RECORDS SHOWN:
>> Begin

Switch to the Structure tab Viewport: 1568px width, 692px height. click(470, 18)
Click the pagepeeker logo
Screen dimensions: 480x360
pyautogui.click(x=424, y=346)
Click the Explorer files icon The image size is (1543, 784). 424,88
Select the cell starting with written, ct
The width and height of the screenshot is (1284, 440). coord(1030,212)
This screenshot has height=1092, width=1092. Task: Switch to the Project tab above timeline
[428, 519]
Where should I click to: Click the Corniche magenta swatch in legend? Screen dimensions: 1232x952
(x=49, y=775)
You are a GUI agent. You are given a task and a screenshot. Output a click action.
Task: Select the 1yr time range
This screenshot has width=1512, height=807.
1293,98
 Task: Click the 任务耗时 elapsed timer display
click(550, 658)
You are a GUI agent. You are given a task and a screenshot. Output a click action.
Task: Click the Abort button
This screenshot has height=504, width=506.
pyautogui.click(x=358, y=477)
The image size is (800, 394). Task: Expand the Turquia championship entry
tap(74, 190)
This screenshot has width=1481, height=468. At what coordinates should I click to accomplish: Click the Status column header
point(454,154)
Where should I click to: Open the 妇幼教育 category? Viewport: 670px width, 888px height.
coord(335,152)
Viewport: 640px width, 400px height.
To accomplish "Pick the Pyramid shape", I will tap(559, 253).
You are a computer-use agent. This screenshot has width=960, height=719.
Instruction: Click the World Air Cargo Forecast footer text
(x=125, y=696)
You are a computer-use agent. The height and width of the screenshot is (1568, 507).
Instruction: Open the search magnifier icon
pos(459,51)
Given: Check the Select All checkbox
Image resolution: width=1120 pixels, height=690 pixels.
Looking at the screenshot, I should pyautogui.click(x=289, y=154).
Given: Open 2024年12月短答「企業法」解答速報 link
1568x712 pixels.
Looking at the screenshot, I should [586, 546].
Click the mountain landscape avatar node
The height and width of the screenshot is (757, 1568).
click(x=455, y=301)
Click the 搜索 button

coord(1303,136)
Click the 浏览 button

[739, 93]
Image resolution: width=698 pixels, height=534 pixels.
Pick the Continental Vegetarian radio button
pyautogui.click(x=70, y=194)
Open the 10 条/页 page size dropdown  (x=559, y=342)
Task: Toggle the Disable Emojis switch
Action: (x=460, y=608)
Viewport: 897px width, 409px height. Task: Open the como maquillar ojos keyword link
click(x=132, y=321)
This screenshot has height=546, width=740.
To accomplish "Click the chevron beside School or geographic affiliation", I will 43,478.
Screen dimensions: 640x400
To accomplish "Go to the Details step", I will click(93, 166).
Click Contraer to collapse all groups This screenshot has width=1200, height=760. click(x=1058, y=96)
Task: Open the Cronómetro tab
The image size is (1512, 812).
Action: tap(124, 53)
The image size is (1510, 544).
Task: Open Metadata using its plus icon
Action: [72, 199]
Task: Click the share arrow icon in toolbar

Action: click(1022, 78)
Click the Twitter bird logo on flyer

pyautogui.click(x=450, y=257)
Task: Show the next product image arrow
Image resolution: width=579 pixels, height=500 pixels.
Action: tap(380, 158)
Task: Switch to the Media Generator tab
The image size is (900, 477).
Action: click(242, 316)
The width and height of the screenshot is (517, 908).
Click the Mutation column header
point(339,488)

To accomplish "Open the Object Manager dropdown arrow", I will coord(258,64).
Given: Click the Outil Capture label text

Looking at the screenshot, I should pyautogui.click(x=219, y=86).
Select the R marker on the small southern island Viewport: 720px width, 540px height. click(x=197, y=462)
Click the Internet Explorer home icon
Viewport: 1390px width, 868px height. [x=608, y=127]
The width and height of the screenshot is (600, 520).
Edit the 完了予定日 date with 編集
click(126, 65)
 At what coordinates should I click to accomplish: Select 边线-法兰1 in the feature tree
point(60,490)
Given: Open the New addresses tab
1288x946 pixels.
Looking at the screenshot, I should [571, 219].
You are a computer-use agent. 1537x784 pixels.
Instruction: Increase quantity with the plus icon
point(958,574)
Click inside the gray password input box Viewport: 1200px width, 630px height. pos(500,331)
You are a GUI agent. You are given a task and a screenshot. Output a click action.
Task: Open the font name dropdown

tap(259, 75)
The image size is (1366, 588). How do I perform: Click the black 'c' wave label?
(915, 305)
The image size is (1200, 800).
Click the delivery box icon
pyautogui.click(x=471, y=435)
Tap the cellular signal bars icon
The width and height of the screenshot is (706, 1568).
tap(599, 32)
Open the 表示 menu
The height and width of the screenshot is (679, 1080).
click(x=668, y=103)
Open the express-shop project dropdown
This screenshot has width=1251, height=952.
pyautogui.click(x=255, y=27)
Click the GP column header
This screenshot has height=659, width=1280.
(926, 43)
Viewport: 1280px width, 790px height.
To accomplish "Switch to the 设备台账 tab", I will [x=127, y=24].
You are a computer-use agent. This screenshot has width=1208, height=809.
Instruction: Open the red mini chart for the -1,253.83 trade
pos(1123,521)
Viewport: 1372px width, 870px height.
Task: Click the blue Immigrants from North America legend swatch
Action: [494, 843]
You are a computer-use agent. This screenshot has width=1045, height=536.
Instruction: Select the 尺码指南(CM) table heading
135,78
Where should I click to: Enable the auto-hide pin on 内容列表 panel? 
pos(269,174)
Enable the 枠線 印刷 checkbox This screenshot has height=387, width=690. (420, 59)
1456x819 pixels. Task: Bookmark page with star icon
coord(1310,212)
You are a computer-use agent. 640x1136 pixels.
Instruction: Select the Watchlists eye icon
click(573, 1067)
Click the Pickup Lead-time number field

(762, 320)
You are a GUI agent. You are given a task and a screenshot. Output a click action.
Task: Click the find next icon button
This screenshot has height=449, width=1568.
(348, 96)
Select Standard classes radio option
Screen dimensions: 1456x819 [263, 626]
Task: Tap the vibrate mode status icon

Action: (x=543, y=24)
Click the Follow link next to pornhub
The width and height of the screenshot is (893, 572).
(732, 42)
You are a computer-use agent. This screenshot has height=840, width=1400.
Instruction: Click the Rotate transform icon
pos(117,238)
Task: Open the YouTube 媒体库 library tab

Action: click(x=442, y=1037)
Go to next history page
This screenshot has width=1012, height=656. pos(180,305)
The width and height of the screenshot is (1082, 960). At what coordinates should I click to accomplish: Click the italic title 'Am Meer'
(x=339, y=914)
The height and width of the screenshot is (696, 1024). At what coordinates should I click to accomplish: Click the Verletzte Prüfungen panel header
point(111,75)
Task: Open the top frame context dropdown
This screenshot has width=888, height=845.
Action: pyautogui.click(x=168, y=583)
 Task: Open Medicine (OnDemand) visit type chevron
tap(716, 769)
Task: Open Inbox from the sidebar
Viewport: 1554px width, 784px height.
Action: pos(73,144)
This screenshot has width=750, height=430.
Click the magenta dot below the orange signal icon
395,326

>> End

WHAT YOU ARE ASKED TO DO: Output the lines above as a numbered list, leaving out any blank lines.

SOLUTION TO THIS PROBLEM:
1. Switch to the Structure tab Viewport: 1568px width, 692px height. click(470, 18)
2. Click the pagepeeker logo
3. Screen dimensions: 480x360
4. pyautogui.click(x=424, y=346)
5. Click the Explorer files icon The image size is (1543, 784). 424,88
6. Select the cell starting with written, ct
7. The width and height of the screenshot is (1284, 440). coord(1030,212)
8. This screenshot has height=1092, width=1092. Task: Switch to the Project tab above timeline
9. [428, 519]
10. Where should I click to: Click the Corniche magenta swatch in legend? Screen dimensions: 1232x952
11. (x=49, y=775)
12. You are a GUI agent. You are given a task and a screenshot. Output a click action.
13. Task: Select the 1yr time range
14. This screenshot has width=1512, height=807.
15. 1293,98
16.  Task: Click the 任务耗时 elapsed timer display
17. click(550, 658)
18. You are a GUI agent. You are given a task and a screenshot. Output a click action.
19. Task: Click the Abort button
20. This screenshot has height=504, width=506.
21. pyautogui.click(x=358, y=477)
22. The image size is (800, 394). Task: Expand the Turquia championship entry
23. tap(74, 190)
24. This screenshot has width=1481, height=468. At what coordinates should I click to accomplish: Click the Status column header
25. point(454,154)
26. Where should I click to: Open the 妇幼教育 category? Viewport: 670px width, 888px height.
27. coord(335,152)
28. Viewport: 640px width, 400px height.
29. To accomplish "Pick the Pyramid shape", I will tap(559, 253).
30. You are a computer-use agent. This screenshot has width=960, height=719.
31. Instruction: Click the World Air Cargo Forecast footer text
32. (x=125, y=696)
33. You are a computer-use agent. The height and width of the screenshot is (1568, 507).
34. Instruction: Open the search magnifier icon
35. pos(459,51)
36. Given: Check the Select All checkbox
37. Image resolution: width=1120 pixels, height=690 pixels.
38. Looking at the screenshot, I should pyautogui.click(x=289, y=154).
39. Given: Open 2024年12月短答「企業法」解答速報 link
40. 1568x712 pixels.
41. Looking at the screenshot, I should [586, 546].
42. Click the mountain landscape avatar node
43. The height and width of the screenshot is (757, 1568).
44. click(x=455, y=301)
45. Click the 搜索 button
46. coord(1303,136)
47. Click the 浏览 button
48. [739, 93]
49. Image resolution: width=698 pixels, height=534 pixels.
50. Pick the Continental Vegetarian radio button
51. pyautogui.click(x=70, y=194)
52. Open the 10 条/页 page size dropdown  (x=559, y=342)
53. Task: Toggle the Disable Emojis switch
54. Action: (x=460, y=608)
55. Viewport: 897px width, 409px height. Task: Open the como maquillar ojos keyword link
56. click(x=132, y=321)
57. This screenshot has height=546, width=740.
58. To accomplish "Click the chevron beside School or geographic affiliation", I will 43,478.
59. Screen dimensions: 640x400
60. To accomplish "Go to the Details step", I will click(93, 166).
61. Click Contraer to collapse all groups This screenshot has width=1200, height=760. click(x=1058, y=96)
62. Task: Open the Cronómetro tab
63. The image size is (1512, 812).
64. Action: tap(124, 53)
65. The image size is (1510, 544).
66. Task: Open Metadata using its plus icon
67. Action: [72, 199]
68. Task: Click the share arrow icon in toolbar
69. Action: click(1022, 78)
70. Click the Twitter bird logo on flyer
71. pyautogui.click(x=450, y=257)
72. Task: Show the next product image arrow
73. Image resolution: width=579 pixels, height=500 pixels.
74. Action: tap(380, 158)
75. Task: Switch to the Media Generator tab
76. The image size is (900, 477).
77. Action: click(242, 316)
78. The width and height of the screenshot is (517, 908).
79. Click the Mutation column header
80. point(339,488)
81. To accomplish "Open the Object Manager dropdown arrow", I will coord(258,64).
82. Given: Click the Outil Capture label text
83. Looking at the screenshot, I should pyautogui.click(x=219, y=86).
84. Select the R marker on the small southern island Viewport: 720px width, 540px height. click(x=197, y=462)
85. Click the Internet Explorer home icon
86. Viewport: 1390px width, 868px height. [x=608, y=127]
87. The width and height of the screenshot is (600, 520).
88. Edit the 完了予定日 date with 編集
89. click(126, 65)
90.  At what coordinates should I click to accomplish: Select 边线-法兰1 in the feature tree
91. point(60,490)
92. Given: Open the New addresses tab
93. 1288x946 pixels.
94. Looking at the screenshot, I should [571, 219].
95. You are a computer-use agent. 1537x784 pixels.
96. Instruction: Increase quantity with the plus icon
97. point(958,574)
98. Click inside the gray password input box Viewport: 1200px width, 630px height. pos(500,331)
99. You are a GUI agent. You are given a task and a screenshot. Output a click action.
100. Task: Open the font name dropdown
101. tap(259, 75)
102. The image size is (1366, 588). How do I perform: Click the black 'c' wave label?
103. (915, 305)
104. The image size is (1200, 800).
105. Click the delivery box icon
106. pyautogui.click(x=471, y=435)
107. Tap the cellular signal bars icon
108. The width and height of the screenshot is (706, 1568).
109. tap(599, 32)
110. Open the 表示 menu
111. The height and width of the screenshot is (679, 1080).
112. click(x=668, y=103)
113. Open the express-shop project dropdown
114. This screenshot has width=1251, height=952.
115. pyautogui.click(x=255, y=27)
116. Click the GP column header
117. This screenshot has height=659, width=1280.
118. (926, 43)
119. Viewport: 1280px width, 790px height.
120. To accomplish "Switch to the 设备台账 tab", I will [x=127, y=24].
121. You are a computer-use agent. This screenshot has width=1208, height=809.
122. Instruction: Open the red mini chart for the -1,253.83 trade
123. pos(1123,521)
124. Viewport: 1372px width, 870px height.
125. Task: Click the blue Immigrants from North America legend swatch
126. Action: [494, 843]
127. You are a computer-use agent. This screenshot has width=1045, height=536.
128. Instruction: Select the 尺码指南(CM) table heading
129. 135,78
130. Where should I click to: Enable the auto-hide pin on 内容列表 panel? 
131. pos(269,174)
132. Enable the 枠線 印刷 checkbox This screenshot has height=387, width=690. (420, 59)
133. 1456x819 pixels. Task: Bookmark page with star icon
134. coord(1310,212)
135. You are a computer-use agent. 640x1136 pixels.
136. Instruction: Select the Watchlists eye icon
137. click(573, 1067)
138. Click the Pickup Lead-time number field
139. (762, 320)
140. You are a GUI agent. You are given a task and a screenshot. Output a click action.
141. Task: Click the find next icon button
142. This screenshot has height=449, width=1568.
143. (348, 96)
144. Select Standard classes radio option
145. Screen dimensions: 1456x819 [263, 626]
146. Task: Tap the vibrate mode status icon
147. Action: (x=543, y=24)
148. Click the Follow link next to pornhub
149. The width and height of the screenshot is (893, 572).
150. (732, 42)
151. You are a computer-use agent. This screenshot has height=840, width=1400.
152. Instruction: Click the Rotate transform icon
153. pos(117,238)
154. Task: Open the YouTube 媒体库 library tab
155. Action: click(x=442, y=1037)
156. Go to next history page
157. This screenshot has width=1012, height=656. pos(180,305)
158. The width and height of the screenshot is (1082, 960). At what coordinates should I click to accomplish: Click the italic title 'Am Meer'
159. (x=339, y=914)
160. The height and width of the screenshot is (696, 1024). At what coordinates should I click to accomplish: Click the Verletzte Prüfungen panel header
161. point(111,75)
162. Task: Open the top frame context dropdown
163. This screenshot has width=888, height=845.
164. Action: pyautogui.click(x=168, y=583)
165.  Task: Open Medicine (OnDemand) visit type chevron
166. tap(716, 769)
167. Task: Open Inbox from the sidebar
168. Viewport: 1554px width, 784px height.
169. Action: pos(73,144)
170. This screenshot has width=750, height=430.
171. Click the magenta dot below the orange signal icon
172. 395,326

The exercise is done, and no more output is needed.